▸ How to complete this task: Extract the lines from the first line of the records below through the line containing "Social Media (172, 27)", inclusive, and reproduce them exactly as written.

▸ Dataset excerpts:
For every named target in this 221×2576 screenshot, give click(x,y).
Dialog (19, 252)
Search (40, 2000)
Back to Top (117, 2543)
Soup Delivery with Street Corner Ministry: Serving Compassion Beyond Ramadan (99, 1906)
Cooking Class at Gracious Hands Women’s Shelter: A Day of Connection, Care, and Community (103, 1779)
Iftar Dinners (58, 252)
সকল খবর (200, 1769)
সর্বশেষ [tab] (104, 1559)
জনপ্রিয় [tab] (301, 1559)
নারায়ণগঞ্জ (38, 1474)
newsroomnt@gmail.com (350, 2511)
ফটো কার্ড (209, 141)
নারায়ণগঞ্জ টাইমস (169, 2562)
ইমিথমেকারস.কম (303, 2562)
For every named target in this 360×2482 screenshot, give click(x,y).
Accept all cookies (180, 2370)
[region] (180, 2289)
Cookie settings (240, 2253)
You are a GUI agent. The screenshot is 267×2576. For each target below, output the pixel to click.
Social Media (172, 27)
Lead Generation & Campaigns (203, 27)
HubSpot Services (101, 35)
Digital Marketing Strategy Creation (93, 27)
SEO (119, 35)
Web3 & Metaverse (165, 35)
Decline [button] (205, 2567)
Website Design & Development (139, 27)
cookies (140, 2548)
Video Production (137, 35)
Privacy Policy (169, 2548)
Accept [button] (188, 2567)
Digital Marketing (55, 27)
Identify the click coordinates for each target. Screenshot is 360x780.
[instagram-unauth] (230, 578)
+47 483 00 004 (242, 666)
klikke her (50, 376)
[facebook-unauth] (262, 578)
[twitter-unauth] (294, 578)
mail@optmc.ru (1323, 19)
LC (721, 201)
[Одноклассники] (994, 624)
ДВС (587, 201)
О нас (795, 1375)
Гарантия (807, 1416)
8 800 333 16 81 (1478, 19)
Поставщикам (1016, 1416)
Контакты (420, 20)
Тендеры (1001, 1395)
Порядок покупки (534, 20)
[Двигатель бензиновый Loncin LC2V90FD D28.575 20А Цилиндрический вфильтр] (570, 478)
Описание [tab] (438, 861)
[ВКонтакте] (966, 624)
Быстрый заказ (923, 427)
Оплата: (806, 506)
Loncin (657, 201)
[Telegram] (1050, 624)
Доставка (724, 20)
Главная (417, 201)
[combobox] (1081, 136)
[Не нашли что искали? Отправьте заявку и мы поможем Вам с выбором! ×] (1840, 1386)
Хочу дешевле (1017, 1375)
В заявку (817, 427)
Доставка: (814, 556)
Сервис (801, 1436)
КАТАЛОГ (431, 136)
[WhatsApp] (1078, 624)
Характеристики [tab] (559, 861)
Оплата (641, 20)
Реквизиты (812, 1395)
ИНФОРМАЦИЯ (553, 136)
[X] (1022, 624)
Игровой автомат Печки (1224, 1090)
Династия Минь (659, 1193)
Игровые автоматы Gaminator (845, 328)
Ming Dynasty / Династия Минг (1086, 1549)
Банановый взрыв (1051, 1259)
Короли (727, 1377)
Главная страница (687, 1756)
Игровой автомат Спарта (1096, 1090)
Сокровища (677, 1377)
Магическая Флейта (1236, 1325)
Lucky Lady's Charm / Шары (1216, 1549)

▸ Exercise solution:
For every named target in this 221×2576 screenshot, give click(x,y).
Dialog (19, 252)
Search (40, 2000)
Back to Top (117, 2543)
Soup Delivery with Street Corner Ministry: Serving Compassion Beyond Ramadan (99, 1906)
Cooking Class at Gracious Hands Women’s Shelter: A Day of Connection, Care, and Community (103, 1779)
Iftar Dinners (58, 252)
সকল খবর (200, 1769)
সর্বশেষ [tab] (104, 1559)
জনপ্রিয় [tab] (301, 1559)
নারায়ণগঞ্জ (38, 1474)
newsroomnt@gmail.com (350, 2511)
ফটো কার্ড (209, 141)
নারায়ণগঞ্জ টাইমস (169, 2562)
ইমিথমেকারস.কম (303, 2562)
For every named target in this 360×2482 screenshot, give click(x,y).
Accept all cookies (180, 2370)
[region] (180, 2289)
Cookie settings (240, 2253)
You are a GUI agent. The screenshot is 267×2576. For each target below, output the pixel to click.
Social Media (172, 27)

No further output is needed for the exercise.